11⁄2 cups - quinoa, soaked overnight
21⁄4 cups - vegetable stock or water
2 Tbs - raisins
1⁄4 tsp - ground coriander
1⁄8 tsp - ground cumin
1 medium - lemon, juiced
1⁄2 medium - orange, juiced
2 Tbs - plain yogurt
1⁄4 tsp - red pepper flakes, salt, to taste
1⁄2 cup - mint leaves
1⁄3 cup - olive oil
1⁄2 cup - dried apricots, or unsweetened dried cranberries, minced
1⁄2 cup - pistachio nuts, toasted and chopped
1 head - lettuce, cut into pieces to make lettuce cups


Procedure

1  Drain and rinse the quinoa. Place it in a medium saucepan with 2 1⁄4 cups of water or stock. Bring to a boil, reduce heat, and cook, covered, for about 10-15 minutes or until the liquid is absorbed and the quinoa is tender but not mushy. Remove to a sheet pan and fluff out grain to cool.
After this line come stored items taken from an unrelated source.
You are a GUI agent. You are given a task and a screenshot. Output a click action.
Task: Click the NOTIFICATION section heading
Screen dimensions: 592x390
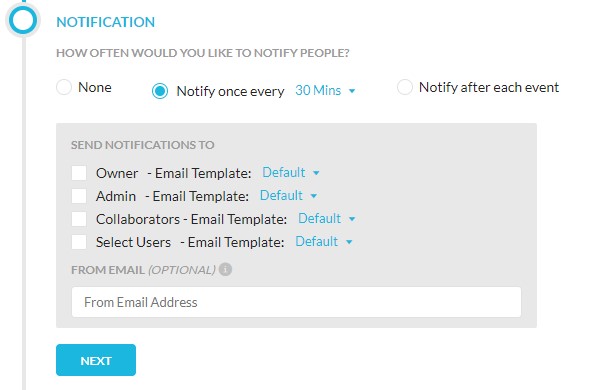(105, 22)
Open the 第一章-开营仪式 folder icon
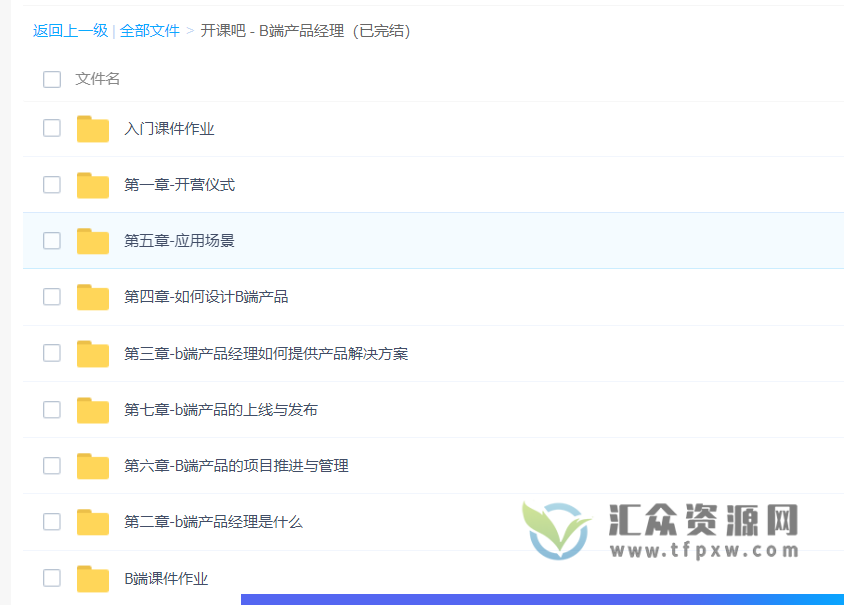The width and height of the screenshot is (844, 605). (x=93, y=184)
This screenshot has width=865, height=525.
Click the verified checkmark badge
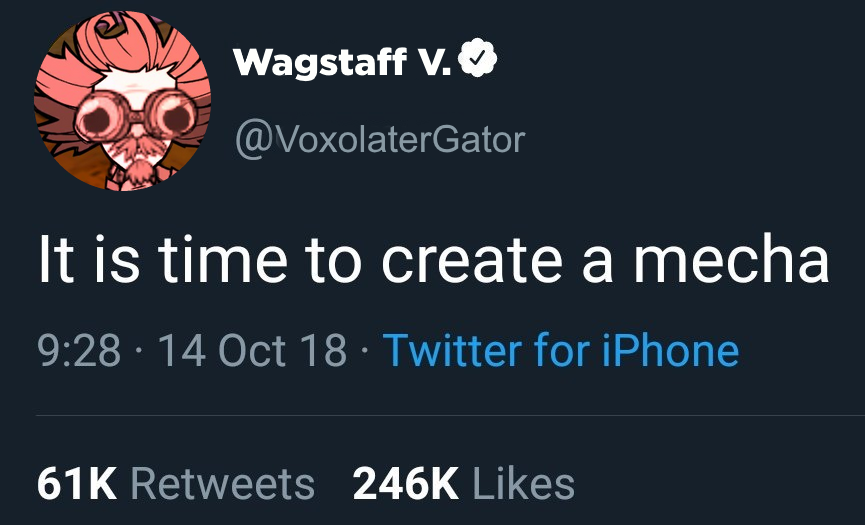click(x=478, y=63)
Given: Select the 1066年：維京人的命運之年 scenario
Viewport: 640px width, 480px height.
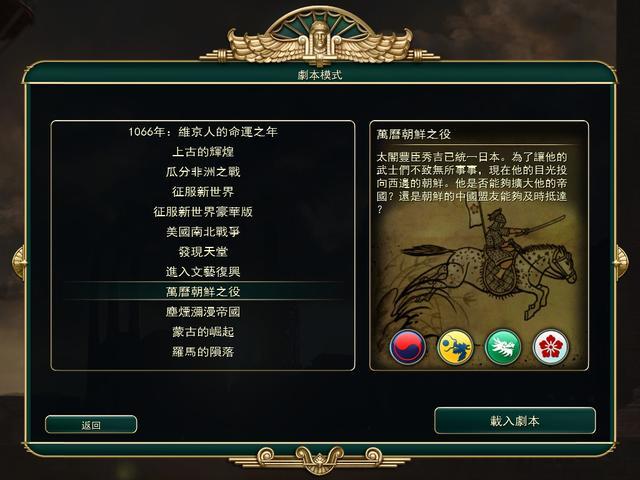Looking at the screenshot, I should pyautogui.click(x=203, y=132).
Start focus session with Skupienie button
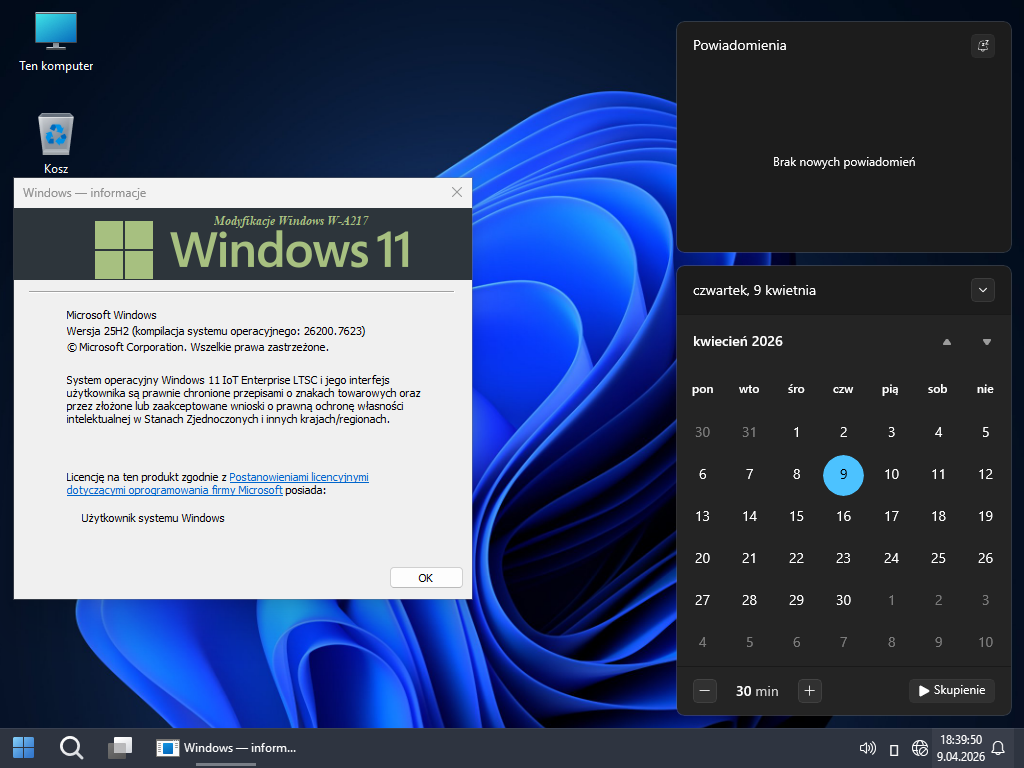Screen dimensions: 1024x768 (x=952, y=690)
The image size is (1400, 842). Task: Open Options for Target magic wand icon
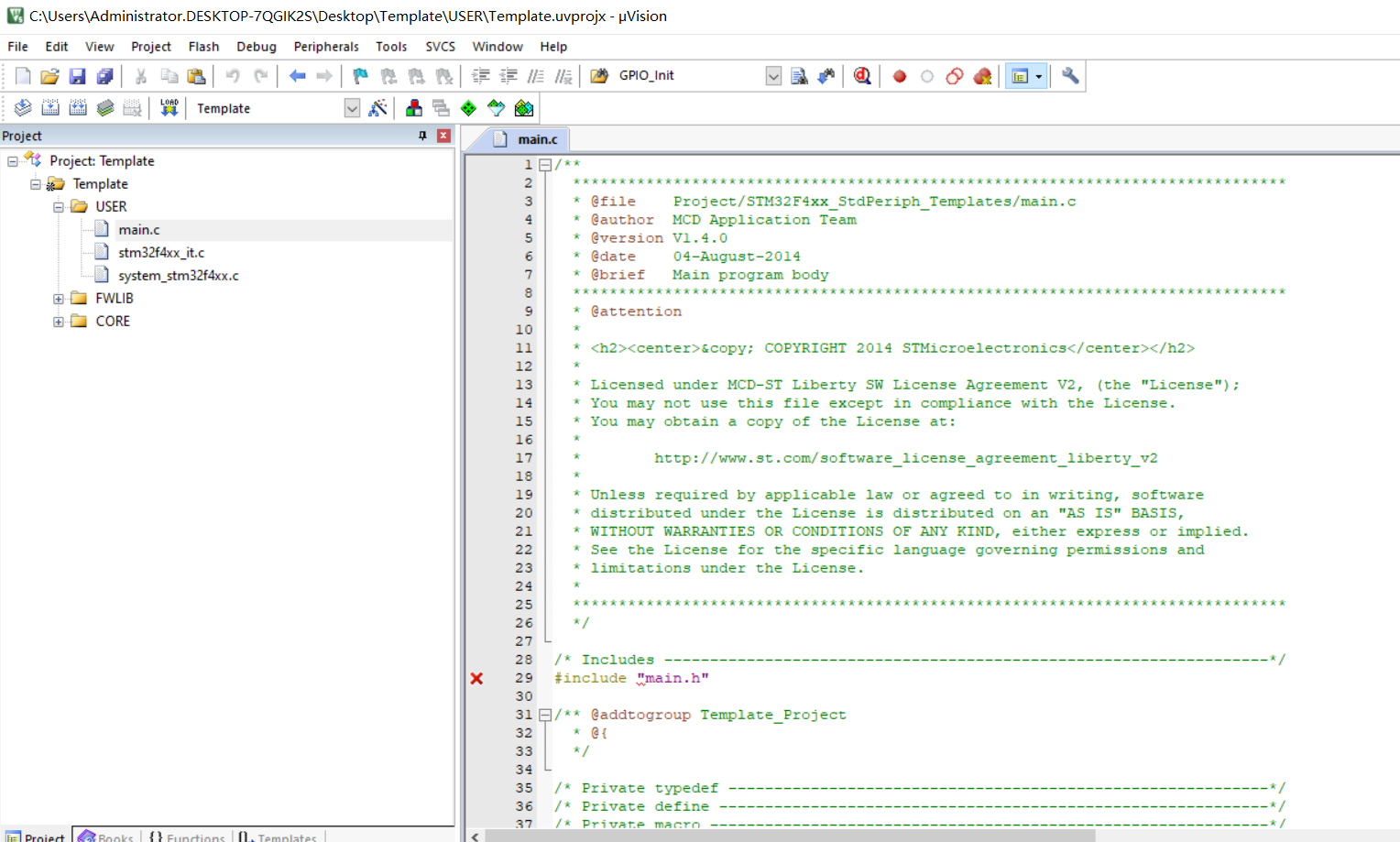click(x=377, y=108)
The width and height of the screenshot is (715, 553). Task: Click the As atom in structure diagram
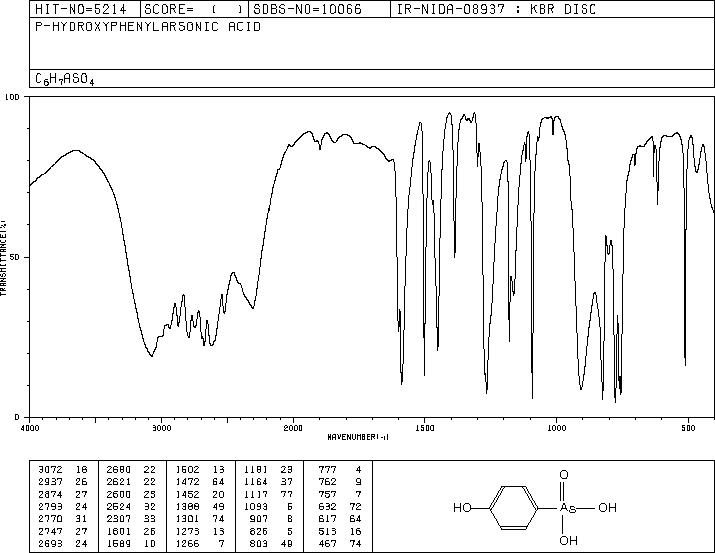tap(568, 508)
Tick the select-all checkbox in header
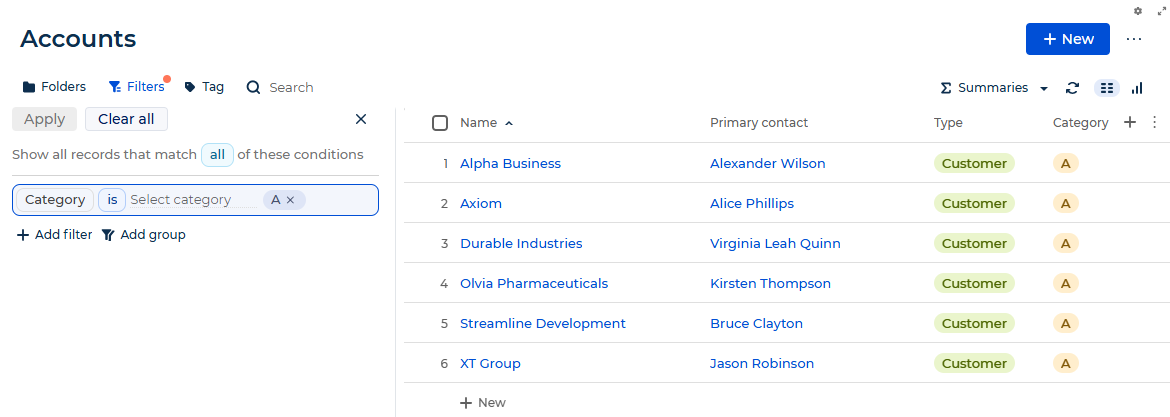The width and height of the screenshot is (1170, 417). tap(440, 123)
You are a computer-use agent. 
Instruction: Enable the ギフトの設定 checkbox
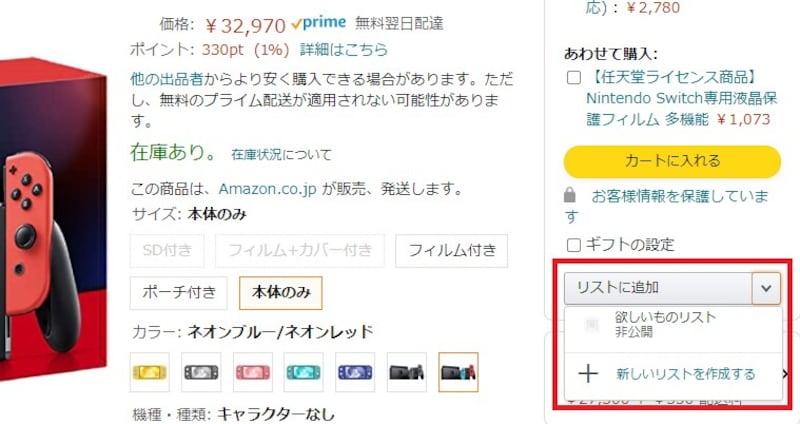pyautogui.click(x=574, y=245)
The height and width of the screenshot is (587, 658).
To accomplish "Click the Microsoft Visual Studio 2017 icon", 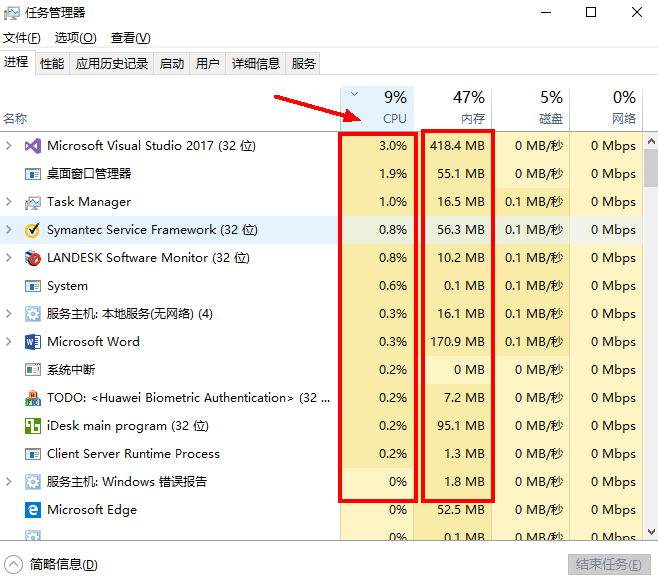I will [x=32, y=146].
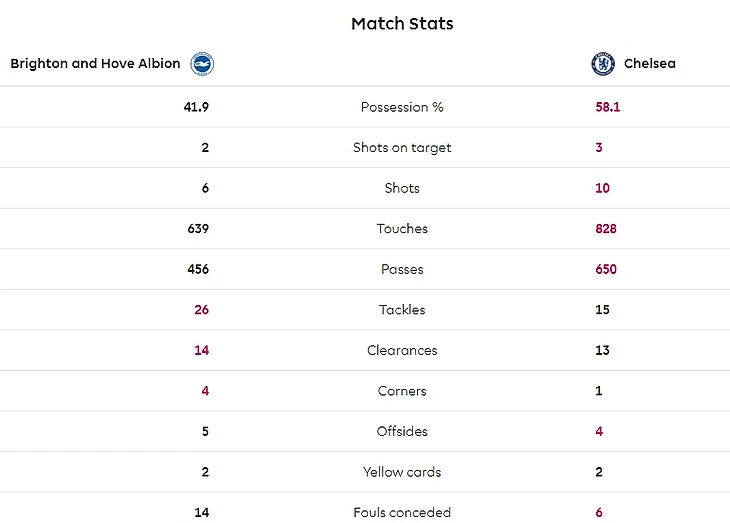Click the Tackles stat label
730x523 pixels.
click(402, 310)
2  Place raisins, coriander, cumin, lemon juice, orange juice, yogurt, red pepper flakes, salt, and mint in a blender. Blend on high to combine, scraping the sides as needed. Add the olive oil slowly to emulsify. Adjust seasonings if necessary.

3  Place cooled quinoa into large bowl and fluff with a fork. Add the dried fruit and pistachios. Drizzle with enough dressing to coat.

4  Place the lettuce cups on a large platter. Scoop some of the salad into the lettuce cups, either with a spoon or with a small ice cream scoop, for a more refined presentation. Garnish as desired with extra herbs and a drizzle of any extra dressing.